Lucas and his killer robots. Photo: JW
I’m sure you’ve seen those cute little humanoid robots around? They’re either half size, or quarter size, they look like R2D2, and if you believe the ads, they could play with your kids or hold a screwdriver while you fix something under the sink. Some of them under $1,000. Nice, right?
Well, maybe not. The problem with these robots is that, a lot like everything else connected to the internet, they’re vulnerable to hackers. Lucas Apa, a researcher from ioactive, brought a couple into my office recently to show just how easy it is. These robots connect through wifi so you can control them, but that connection is really easy to hack, he showed. He says there’s very little if any security involved at all. In short, a bad guy could take over control of the robots and make them move, or monitor you — what you’re saying, what you’re doing — and send that back out to people. Or attack you.
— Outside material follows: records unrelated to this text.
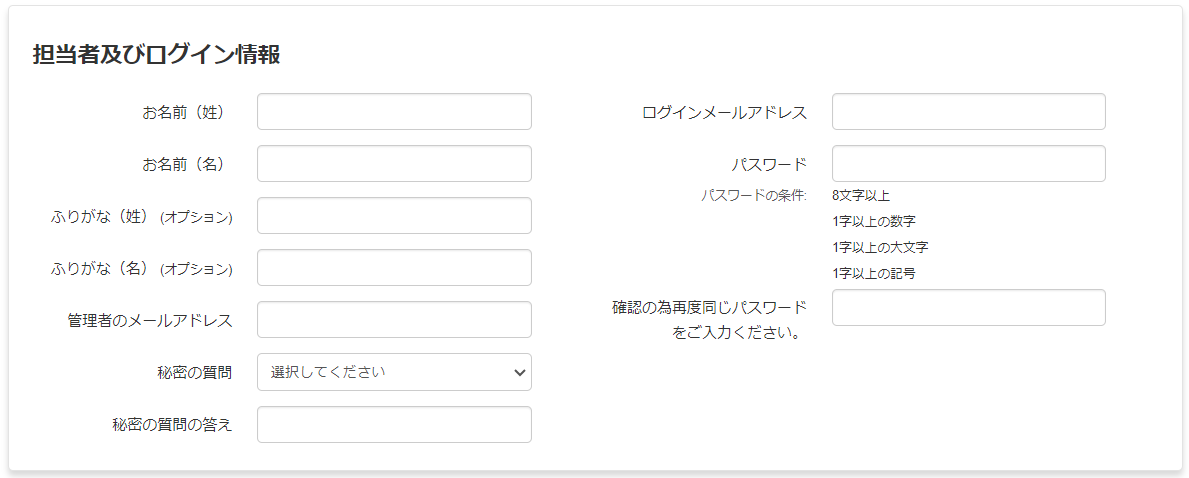1189x478 pixels.
Task: Click the 管理者のメールアドレス label text
Action: pos(150,320)
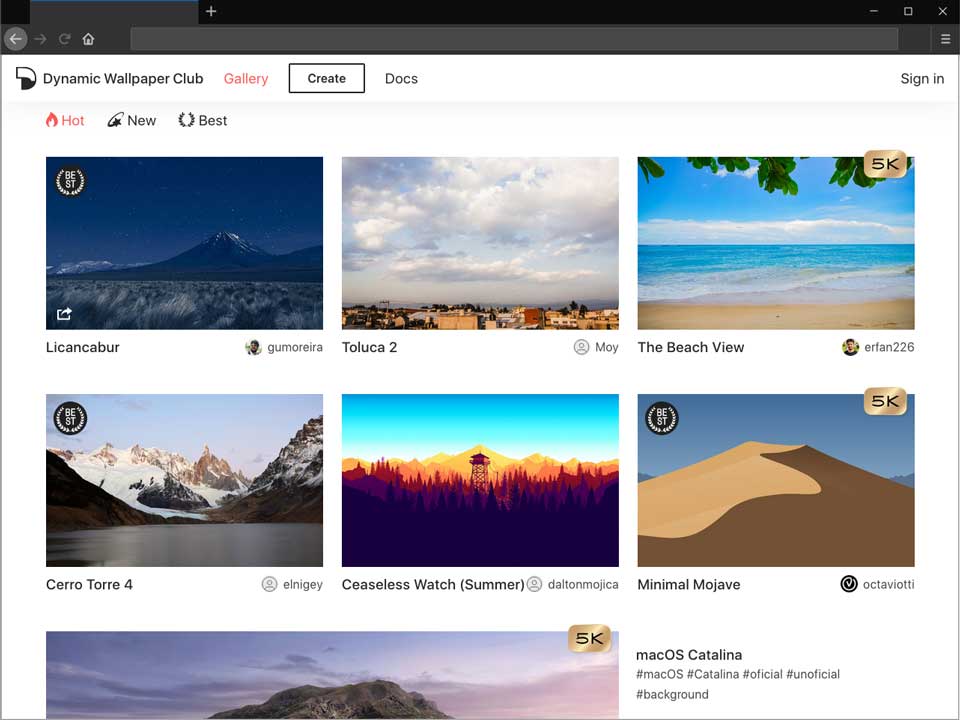Screen dimensions: 960x720
Task: Select the Best sorting tab
Action: [x=210, y=120]
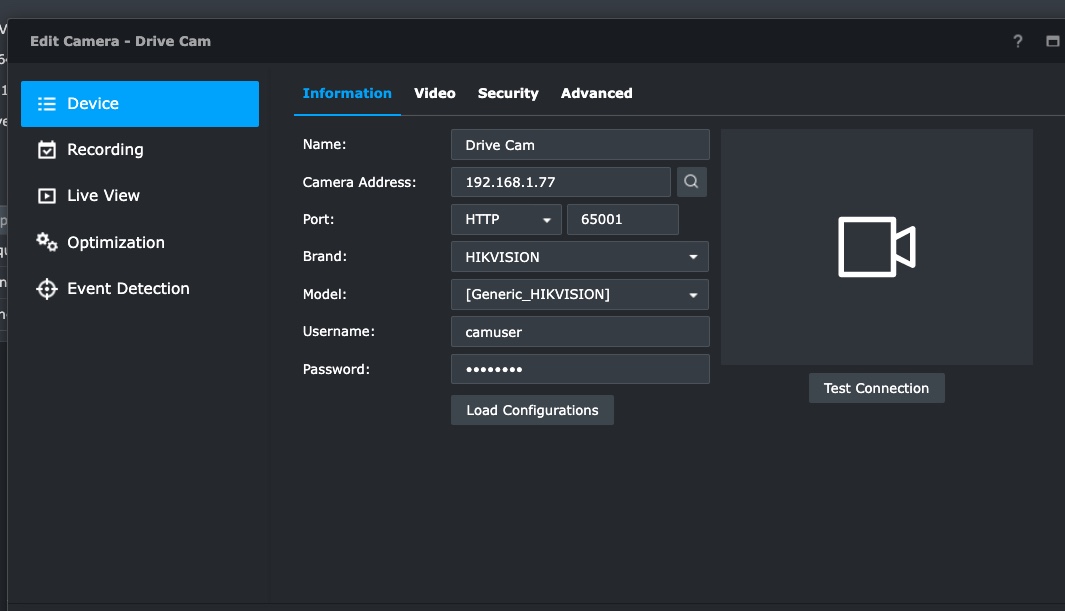Image resolution: width=1065 pixels, height=611 pixels.
Task: Select the Password input field
Action: 579,369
To prove it he made one of the robots wander around as if he were drunk, while another, mimicking the ad, jabbed a screwdriver viciously while reciting lines from horror movie doll Chucky. These things, frankly, are scary enough with their unblinking eyes and the way they tilt their head to face you, even if you move. But Chucky’s voice and the screwdriver really freaked me out.
Lucas’ demonstration was just that: this is what could happen, he says, if we allow these things into our home and let kids play with them. He says there’s no evidence so far anyone has actually done this. The scariest thing, though, was that he’d been in touch with the half-dozen manufacturers of these things, some based in the US, some in Asia, for months and for the most part they’d either ignored him or said it wasn’t a problem. I got back to him recently and asked him whether things had improved when he’d gone public . No, he says; the companies that say they’ve addressed the problems haven’t.
For those of us watching the internet of things this is a familiar refrain. There are so many things connecting to the internet these days it’s not surprising that there are problems. There are dozens of devices in a home connecting, or trying to connect, to the wifi network. A senior cybersecurity guy told me he had found a bug in his wifi-connected barbeque that could theoretically have allowed someone to start a fire remotely.
In short. the people making these devices do not treat security as a priority, and indeed may not understand it.
The irony is that these are physical devices, not just computers, and so they could actually do more real-world damage, if not cause us physical harm, than a computer sitting in the corner. Sure, the latter contains credit cards and personal data, but we rely on these connected devices to feed us, carry us, clean us, protect us from intruders.
As Lucas showed with his Chucky-esque robot, this is not something we should be doing without a) thinking hard about how useful this is and b) quizzing the companies — hard — about how secure their devices are. I’m not convinced we’ve really thought this all the way through.